Doberman Technologies: Keeping talent at home

Ian Richardson might be viewed as a poster child for the notion of homegrown technology talent. Richardson grew up in Okemos, attended Lansing Community College (LCC) and graduated from Northwood University. While at LCC, Richardson started Doberman Technologies on a part-time basis in 2005. He left the security of his career at LCC to take the business full-time in 2010 and hasn’t looked back.

Since 2010, Doberman has steadily built a successful business that specializes in acting as a third party IT management firm functioning as a fully outsourced IT department for organizations.

“Anything an IT Department would do from the day-to-day service and customer support through purchasing, budgeting and helping companies meet business objectives is what we do,” said Richardson.

Though Doberman has clients in a diverse array of industries, the company has become a leader in working in the healthcare industry. The firm has experienced steady growth, averaging better than 30 percent year-over-year growth, and surpassed a 60 percent growth rate in 2016. Being in tune with the clients’ needs is what Richardson feels has been a key differentiator for Doberman.

“In general, the IT industry has done a bad job in the past, coming up with bad pricing models and all sorts of IT lingo, which makes it pretty confusing as to who is in it to be a partner with an organization versus who just wants to take the money and leave,” said Richardson. “We truly try to be different and understand our clients’ needs from their business point of view.”

Richardson feels that Michigan and the Greater Lansing region deserve greater recognition around the country as a leader in technology. He notes that the state has made a significant rebound from the devastating recession of the last decade, regaining seven out of 10 lost jobs, and moving from one of the worst unemployment rates to being better than the national average.

“Lansing is leading that charge,” said Richardson. “There is major investment from large scale employers and small businesses, and there is top-tier talent, born and raised right here in the Capital.”

Richardson foresees strong growth for Doberman and expects to duplicate the firm’s 60 percent increase again in 2017 as a result of a recent merger. Doberman completed a merger with Nonik Technologies Inc., an IT management company based in Hillsdale, Michigan. The merger brings the Nonik staff, along with their operations in Hillsdale, under the Doberman brand.

“We’re very excited about the potential to move forward and grow together along with the Nonik team,” said Richardson. “Nonik has longstanding relationships in the Hillsdale community and was a perfect cultural and technological fit with the Doberman team. Together, we’re looking forward to reinvesting in the Hillsdale community and continuing to grow alongside the community.”
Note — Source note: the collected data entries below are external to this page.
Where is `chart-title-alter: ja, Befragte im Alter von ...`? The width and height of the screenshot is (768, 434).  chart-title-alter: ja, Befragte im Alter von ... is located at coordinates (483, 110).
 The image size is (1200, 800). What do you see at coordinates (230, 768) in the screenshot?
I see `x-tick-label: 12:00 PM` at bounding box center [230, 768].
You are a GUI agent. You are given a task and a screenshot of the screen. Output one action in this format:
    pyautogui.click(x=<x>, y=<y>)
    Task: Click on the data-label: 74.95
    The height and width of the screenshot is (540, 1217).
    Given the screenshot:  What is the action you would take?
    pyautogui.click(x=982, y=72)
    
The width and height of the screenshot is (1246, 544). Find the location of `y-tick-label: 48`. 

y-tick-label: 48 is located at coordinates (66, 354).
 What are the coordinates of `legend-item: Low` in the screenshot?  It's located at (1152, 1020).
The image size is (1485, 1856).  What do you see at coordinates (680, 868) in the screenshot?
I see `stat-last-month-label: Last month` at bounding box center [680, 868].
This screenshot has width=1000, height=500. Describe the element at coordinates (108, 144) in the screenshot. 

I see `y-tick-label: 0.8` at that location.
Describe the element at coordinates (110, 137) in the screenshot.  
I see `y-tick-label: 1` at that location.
Richardson also expects Doberman to continue to add jobs and eventually outgrow its downtown Mason property. He hopes to be able to acquire nearby property and eventually construct a new corporate headquarters, and potentially see creation of a technology district in the Mason community.

Tech trend line moving up

Michigan is at the forefront of IT growth nationally. The state added 10,700 tech jobs in 2016, and currently ranks tenth in the nation in the number of IT jobs and is top five nationally in terms of IT growth. The Greater Lansing region is making its own mark on the tech front. The region is learning to leverage its diverse economic base along with its many assets to retain great talent in the region, including a low cost of living, improving entertainment and cultural options, good schools and easy commutes. The region is also the proud home of an entrepreneurial spirit that is reflected in the success and growth of its small business sector. With the continued success of IT leaders like Doberman Technologies and ASK, the tech trend line is certain to continue moving up for years to come.